Chem Biodivers. 2010 May;7(5):1124-41. doi: 10.1002/cbdv.200900317.
Systems-biology and infectious-disease (host-pathogen-environment) research and development is becoming increasingly dependent on integrating data from diverse and dynamic sources. Maintaining integrated resources over long periods of time presents distinct challenges. This review describes experiences and lessons learned from integrating data in two five-year projects focused on pathosystems biology: the Pathosystems Resource Integration Center (PATRIC, http://patric.vbi.vt.edu/), with a goal of developing bioinformatics resources for the research and countermeasures-development communities based on genomics data, and the Resource Center for Biodefense Proteomics Research (RCBPR, http://www.proteomicsresource.org/), with a goal of developing resources based on the experiment data such as microarray and proteomics data from diverse sources and technologies. Some challenges include integrating genomic sequence and experiment data, data synchronization, data quality control, and usability engineering. We present examples of a variety of data-integration problems drawn from our experiences with PATRIC and RBPRC, as well as open research questions related to long-term sustainability, and describe the next steps to meeting these challenges. Novel contributions of this work include 1) an approach for addressing discrepancies between experiment results and interpreted results, and 2) expanding the range of data-integration techniques to include usability engineering at the presentation level.
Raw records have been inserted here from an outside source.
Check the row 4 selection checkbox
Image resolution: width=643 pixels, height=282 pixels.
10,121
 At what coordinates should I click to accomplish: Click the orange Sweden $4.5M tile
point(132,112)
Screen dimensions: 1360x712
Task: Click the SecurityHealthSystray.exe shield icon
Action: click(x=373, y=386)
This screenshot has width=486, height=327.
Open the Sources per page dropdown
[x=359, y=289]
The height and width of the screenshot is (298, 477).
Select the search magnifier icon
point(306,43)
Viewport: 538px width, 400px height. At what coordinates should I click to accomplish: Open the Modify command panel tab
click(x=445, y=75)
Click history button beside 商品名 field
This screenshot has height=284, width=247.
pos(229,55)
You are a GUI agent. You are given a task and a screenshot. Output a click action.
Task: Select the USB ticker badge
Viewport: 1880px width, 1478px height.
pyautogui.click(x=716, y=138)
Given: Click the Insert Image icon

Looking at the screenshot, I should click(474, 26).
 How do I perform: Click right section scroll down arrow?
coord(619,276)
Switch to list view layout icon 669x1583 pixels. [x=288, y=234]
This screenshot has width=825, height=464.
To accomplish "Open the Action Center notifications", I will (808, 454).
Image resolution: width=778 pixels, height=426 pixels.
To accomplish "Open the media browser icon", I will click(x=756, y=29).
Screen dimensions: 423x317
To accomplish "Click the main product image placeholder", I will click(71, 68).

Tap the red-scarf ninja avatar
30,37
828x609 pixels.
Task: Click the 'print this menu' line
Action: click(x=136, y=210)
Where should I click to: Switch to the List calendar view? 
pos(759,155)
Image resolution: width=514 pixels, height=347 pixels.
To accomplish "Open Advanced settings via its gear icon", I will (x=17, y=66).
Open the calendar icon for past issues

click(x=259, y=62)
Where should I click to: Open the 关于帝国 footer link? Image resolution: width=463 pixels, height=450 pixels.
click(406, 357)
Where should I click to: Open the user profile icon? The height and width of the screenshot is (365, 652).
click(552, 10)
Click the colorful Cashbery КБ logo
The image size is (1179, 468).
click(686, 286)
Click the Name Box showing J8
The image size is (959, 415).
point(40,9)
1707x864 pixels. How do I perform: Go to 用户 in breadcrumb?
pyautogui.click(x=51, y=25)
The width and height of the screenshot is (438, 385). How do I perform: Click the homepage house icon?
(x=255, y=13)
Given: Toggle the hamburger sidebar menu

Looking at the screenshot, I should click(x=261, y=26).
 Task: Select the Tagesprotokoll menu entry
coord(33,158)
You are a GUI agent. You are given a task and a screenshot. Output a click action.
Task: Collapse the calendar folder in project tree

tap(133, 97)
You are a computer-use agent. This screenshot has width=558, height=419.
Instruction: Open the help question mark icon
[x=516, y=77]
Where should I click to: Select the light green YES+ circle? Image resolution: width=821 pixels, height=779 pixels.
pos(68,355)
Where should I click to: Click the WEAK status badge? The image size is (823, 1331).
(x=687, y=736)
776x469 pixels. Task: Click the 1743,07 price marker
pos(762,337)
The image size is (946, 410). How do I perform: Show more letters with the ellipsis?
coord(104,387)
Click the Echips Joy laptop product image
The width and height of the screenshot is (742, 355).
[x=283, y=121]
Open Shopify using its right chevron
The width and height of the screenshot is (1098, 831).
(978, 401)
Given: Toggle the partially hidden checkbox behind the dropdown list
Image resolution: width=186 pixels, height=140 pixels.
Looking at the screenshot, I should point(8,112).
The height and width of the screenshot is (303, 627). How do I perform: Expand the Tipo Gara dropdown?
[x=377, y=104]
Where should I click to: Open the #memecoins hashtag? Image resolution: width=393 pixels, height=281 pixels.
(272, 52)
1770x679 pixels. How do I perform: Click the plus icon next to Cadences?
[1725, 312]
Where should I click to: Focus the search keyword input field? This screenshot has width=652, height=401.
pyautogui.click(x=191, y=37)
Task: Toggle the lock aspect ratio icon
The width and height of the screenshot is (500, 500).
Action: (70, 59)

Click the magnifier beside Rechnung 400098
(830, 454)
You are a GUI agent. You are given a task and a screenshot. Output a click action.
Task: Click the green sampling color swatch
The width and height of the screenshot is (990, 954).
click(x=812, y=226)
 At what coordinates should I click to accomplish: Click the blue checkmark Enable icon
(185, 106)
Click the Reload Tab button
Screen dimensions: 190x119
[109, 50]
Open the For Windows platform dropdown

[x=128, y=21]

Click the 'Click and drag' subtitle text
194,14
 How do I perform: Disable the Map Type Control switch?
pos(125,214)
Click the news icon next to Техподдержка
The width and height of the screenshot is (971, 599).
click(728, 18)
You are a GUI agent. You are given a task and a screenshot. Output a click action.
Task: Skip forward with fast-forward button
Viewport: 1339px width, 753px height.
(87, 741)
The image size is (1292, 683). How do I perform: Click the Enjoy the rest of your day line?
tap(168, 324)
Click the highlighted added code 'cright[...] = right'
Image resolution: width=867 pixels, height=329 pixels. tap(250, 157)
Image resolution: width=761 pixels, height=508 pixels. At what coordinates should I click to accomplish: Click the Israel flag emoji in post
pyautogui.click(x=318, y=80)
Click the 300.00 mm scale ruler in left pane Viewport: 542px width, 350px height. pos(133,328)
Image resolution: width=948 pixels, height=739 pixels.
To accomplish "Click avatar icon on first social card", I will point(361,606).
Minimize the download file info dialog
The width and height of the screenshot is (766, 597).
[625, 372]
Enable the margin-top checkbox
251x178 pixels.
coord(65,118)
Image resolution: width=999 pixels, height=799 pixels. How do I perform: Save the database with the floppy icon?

系统生物学和传染病(宿主-病原体-环境)的研究和开发越来越依赖于整合来自不同和动态来源的数据。长期维护集成资源带来了明显的挑战。本综述描述了在两个专注于病理系统生物学的五年项目中整合数据的经验和教训:病理系统资源整合中心(PATRIC,http://patric.vbi.vt.edu/),其目标是基于基因组学数据为研究和对策开发生物信息学资源社区,以及生物防御蛋白质组学资源中心(RCBPR,http://www.proteomicsresource.org/),其目标是基于来自不同来源和技术的微阵列和蛋白质组学数据等实验数据开发资源。一些挑战包括整合基因组序列和实验数据、数据同步、数据质量控制和可用性工程。我们从 PATRIC 和 RCBPRC 的经验中,以及与长期可持续性相关的开放研究问题中,提出了各种数据集成问题的示例,并描述了应对这些挑战的下一步措施。这项工作的新贡献包括 1)解决实验结果和解释结果之间差异的方法,以及 2)扩展数据集成技术的范围,包括在演示层面上的可用性工程。